On Saturday, the Alcohol and Gaming Commission of Ontario (AGCO) issued an interim suspension of The Firehall’s liquor license and a notice of proposal to revoke the license indefinitely.
“The AGCO believes that the safety of the patrons and the general public is called into question and so the AGCO is proposing to revoke the license,” said Lisa Murray, a spokesperson for the AGCO.
The majority of the allegations stemmed from overcrowding.
The initial infractions date back to September 2012, with six reported incidents of the venue exceeding its capacity since Jan. 20 of this year. The main room of The Firehall has a legal capacity of 240 persons. According to Murray, in one instance, there were 436 people in attendance. Incidences of serving alcohol to minors and over-serving patrons were also observed.
Murray explained, “Essentially, patrons were pouring drinks out of bottles directly into each other’s mouths and some of this involved minors as well.”
The Firehall opened at the 140 University Ave West location in September 2012. According to Murray, adequate notice of infractions was given. A meeting was held by the AGCO with Firehall representatives on March 7, which was followed up by a letter on March 11 to go over the alleged problems. The establishment was also notified when each incident occurred .
“They always know.
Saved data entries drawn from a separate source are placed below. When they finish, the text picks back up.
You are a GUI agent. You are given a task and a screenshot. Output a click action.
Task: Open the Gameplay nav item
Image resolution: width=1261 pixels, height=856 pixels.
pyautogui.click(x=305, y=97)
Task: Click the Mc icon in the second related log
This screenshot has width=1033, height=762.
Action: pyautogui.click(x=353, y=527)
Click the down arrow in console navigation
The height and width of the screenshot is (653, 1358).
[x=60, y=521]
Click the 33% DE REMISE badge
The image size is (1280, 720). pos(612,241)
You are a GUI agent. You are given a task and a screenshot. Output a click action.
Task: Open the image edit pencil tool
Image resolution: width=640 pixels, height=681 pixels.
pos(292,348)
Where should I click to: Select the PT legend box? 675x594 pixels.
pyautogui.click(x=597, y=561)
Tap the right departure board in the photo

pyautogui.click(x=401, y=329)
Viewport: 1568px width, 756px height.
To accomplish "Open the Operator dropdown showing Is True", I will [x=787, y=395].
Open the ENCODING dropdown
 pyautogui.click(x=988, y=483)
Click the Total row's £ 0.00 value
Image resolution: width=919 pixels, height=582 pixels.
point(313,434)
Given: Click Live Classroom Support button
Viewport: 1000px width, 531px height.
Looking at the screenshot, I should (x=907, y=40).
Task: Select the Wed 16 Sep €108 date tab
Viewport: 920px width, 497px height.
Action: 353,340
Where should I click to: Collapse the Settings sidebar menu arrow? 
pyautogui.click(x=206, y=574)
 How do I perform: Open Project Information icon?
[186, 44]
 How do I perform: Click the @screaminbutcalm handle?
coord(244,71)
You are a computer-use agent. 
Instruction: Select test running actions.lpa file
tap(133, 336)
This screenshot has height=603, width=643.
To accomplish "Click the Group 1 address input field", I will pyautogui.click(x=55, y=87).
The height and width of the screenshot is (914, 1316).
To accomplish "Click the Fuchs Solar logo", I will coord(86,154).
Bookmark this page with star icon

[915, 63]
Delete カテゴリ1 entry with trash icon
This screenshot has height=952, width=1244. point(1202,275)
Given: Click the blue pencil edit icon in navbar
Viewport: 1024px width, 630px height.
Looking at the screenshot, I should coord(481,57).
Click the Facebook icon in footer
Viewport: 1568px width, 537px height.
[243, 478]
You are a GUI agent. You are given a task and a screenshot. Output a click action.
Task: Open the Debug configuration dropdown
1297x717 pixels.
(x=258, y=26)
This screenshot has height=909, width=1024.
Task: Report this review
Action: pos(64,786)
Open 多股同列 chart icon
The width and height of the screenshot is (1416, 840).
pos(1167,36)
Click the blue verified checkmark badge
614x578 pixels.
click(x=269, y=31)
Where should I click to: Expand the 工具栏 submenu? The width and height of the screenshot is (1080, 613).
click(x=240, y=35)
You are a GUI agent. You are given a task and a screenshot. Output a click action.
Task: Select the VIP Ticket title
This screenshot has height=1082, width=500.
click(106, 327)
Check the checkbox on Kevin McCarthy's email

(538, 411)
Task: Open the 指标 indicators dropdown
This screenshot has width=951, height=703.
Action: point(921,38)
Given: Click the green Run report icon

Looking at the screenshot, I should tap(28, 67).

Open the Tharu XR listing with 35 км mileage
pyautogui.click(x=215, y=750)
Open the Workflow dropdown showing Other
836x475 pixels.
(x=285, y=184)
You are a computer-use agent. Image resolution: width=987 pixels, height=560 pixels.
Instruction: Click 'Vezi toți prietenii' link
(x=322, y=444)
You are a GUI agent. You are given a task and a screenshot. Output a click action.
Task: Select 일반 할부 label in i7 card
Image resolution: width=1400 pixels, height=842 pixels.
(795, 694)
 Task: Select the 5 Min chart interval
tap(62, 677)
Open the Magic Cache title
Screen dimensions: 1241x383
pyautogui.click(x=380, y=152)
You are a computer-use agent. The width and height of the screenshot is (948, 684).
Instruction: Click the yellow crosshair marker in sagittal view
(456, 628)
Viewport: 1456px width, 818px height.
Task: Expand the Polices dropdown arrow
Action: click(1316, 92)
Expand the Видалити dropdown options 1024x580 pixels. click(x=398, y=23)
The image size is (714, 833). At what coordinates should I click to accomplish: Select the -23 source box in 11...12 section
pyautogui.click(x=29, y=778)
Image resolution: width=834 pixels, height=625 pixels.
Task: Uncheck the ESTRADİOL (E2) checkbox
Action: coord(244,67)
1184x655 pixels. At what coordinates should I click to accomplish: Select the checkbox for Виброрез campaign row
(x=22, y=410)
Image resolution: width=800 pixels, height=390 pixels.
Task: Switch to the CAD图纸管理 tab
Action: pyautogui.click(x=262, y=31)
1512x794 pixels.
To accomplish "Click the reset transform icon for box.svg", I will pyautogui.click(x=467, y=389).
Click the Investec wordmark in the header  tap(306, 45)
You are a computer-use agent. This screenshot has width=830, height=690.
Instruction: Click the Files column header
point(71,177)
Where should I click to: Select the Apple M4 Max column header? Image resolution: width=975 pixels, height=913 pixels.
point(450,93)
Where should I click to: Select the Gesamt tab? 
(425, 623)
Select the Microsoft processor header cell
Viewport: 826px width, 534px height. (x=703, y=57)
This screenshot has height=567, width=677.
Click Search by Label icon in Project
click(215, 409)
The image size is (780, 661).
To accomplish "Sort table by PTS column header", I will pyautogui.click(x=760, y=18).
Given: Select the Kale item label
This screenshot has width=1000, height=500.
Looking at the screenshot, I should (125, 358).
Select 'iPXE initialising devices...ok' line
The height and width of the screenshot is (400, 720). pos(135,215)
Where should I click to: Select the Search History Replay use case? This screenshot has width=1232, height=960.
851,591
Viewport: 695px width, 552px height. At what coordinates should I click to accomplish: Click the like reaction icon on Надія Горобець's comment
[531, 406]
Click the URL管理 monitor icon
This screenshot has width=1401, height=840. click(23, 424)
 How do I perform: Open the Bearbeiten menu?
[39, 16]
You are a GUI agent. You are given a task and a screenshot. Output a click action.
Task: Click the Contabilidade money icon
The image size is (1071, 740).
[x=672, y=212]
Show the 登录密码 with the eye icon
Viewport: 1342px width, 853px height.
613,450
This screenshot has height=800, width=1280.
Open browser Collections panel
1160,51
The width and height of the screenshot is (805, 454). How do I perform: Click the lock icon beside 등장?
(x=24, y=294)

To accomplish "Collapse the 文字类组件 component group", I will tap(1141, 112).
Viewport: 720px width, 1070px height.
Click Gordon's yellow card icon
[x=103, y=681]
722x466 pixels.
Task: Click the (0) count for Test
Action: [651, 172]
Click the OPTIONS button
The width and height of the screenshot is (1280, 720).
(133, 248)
It never just sort of shows up later,” said Murray. “The inspector at the time will speak to whoever is in charge … and advise them that there has been a breach and that they will be submitting a report on this incident.”
The suspension occurred after “the licensee disregarded the safety of its staff and patrons again on March 16 by again exceeding its legal capacity and permitting these minors to consume alcohol,” said Murray.
The Firehall has 15 days to request a hearing with the AGCO license appeal tribunal.
“The licensee would give evidence why the interim suspension should be lifted and why the licence should not be revoked,” Murray said, on what would occur at an appeal. “The AGCO would provide evidence on why the interim suspension should stay in place until a determination as to whether the license should be revoked has been completed and I’m sure would argue that the licence should be revoked and give examples of why.”
Firehall management declined to comment, indicating that they are waiting for a appeal with the AGCO.